Ilhan Kolko - ProGlove

2021-05-25 4 min read

Ilhan Kolko - ProGlove

Q. Please can you give me an overview of ProGlove and how the business was founded?

We make industrial wearables to connect human workers to the Industrial IoT. Our story is one of those fun and interesting start up journeys. Our co-founders, who have been school friends, started the business around five to six years ago. They participated in a competition organised by Intel called ‘Make it Wearable’. Intel’s competition was the defining moment for our company, with our founders coming third and receiving a check in convertible loan from Intel. The rest was pretty much them sleeping in bunk beds and designing the products while travelling the world with the first employees. Along the way they picked up many valuable people, some of whom are still with us, and achieved their goal of creating the lightest and smallest scanner on the market.

Our key proposition comes from the fact that we enable the human workforce to use their hands, playing on the importance of ergonomics. Our scanner and solutions provide valuable insights that secure critical benefits for operational leaders while supplying frontline workers not only with the tools they need, but the tools they love.

We have now penetrated over 80 per cent of the global market, operating in Chicago, Belgrade and Munich with a workforce of almost 200 people. What started as a competition entry by four engineers turned out to be a scale-up company with a global presence and a very robust product portfolio.

Q. What are ProGlove’s main products and services?

ProGlove provides an ecosystem of human centred solutions.  That is why ergonomics is a key concern for us. We serve the boots on the ground, the shopfloor workers, with scanners and wearables for picking, sorting, sequencing, packaging and assembling. Our barcode scanners are ten times lighter than traditional scanners, which means that workers have to lift up to 1.5 metric tons less per day while always keeping their hands free. But there is more — we also connect the workforce to actionable information for smarter workflows.

With that being said, it is important to stress that our solutions come with access and connectivity capabilities to facilitate IT operators. We can walk into any shop floor anywhere in the world and use our systems to scan items and the data that comes from these solutions can be stored into multiple systems. We have created our own software and firmware that enables this process, including an Android application and an iOS SDK. The reason for building such a robust software capability around the product is to make sure you can just plug and play and start scanning. Another product that we have is called Gateway, a small IoT device the size of a cigarette box which enables connectivity on the shop floor.

Our latest addition to our portfolio is a platform called ProGlove Insight, which makes sense of the data customers collect through our devices. Insight takes that data and, using algorithms, helps find patterns to draw actionable conclusions from the data. The wearable scanners, the access and connectivity solutions and the advanced industrial analytics software are the main solutions we offer.

Our products are designed to enhance and augment human capabilities that are needed on the shop floor.

Q. What is the main innovation you bring to the market?

I would say ergonomics is the main thing: freeing up the workers’ hands. This idea of a human-centred product came from the motivation to give humans a very fair advantage. Needless to say, the products are available in standard sizes that can fit any hand without losing any capabilities of the product.

Furthermore, being able to walk into any shop and having this plug and play approach is paramount. Shop floors are very complex landscapes, and they differ greatly depending on geographical regions. For example, a shop floor from the same company in North America will have different regulations and methodologies than one in the APAC region. Our product is used in any shop floor all over the globe.

[Material provided]
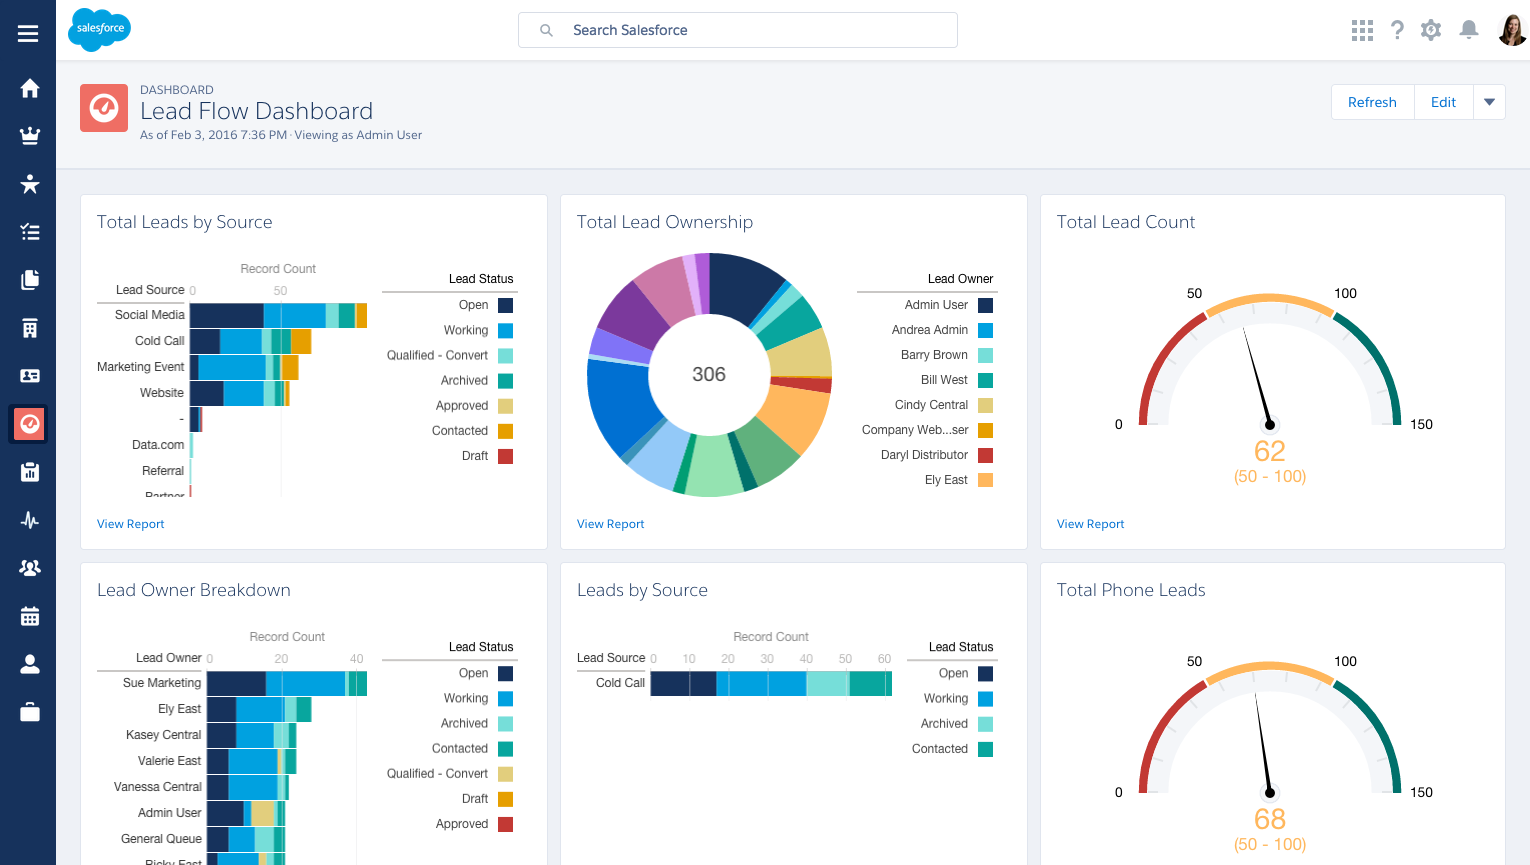The height and width of the screenshot is (865, 1530).
Task: Open Salesforce Help question mark
Action: [1397, 30]
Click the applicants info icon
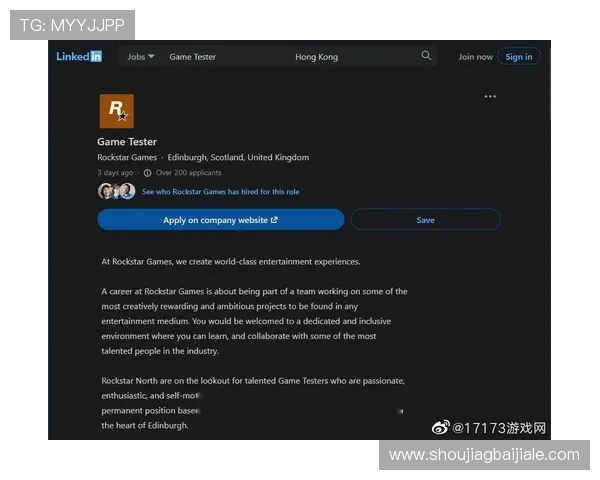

[Problem requirements]
Reproduce everything in the ProGlove interview from "We have now" down to "robust product portfolio.", without altering a single character.

[Exercise solution]
We have now penetrated over 80 per cent of the global market, operating in Chicago, Belgrade and Munich with a workforce of almost 200 people. What started as a competition entry by four engineers turned out to be a scale-up company with a global presence and a very robust product portfolio.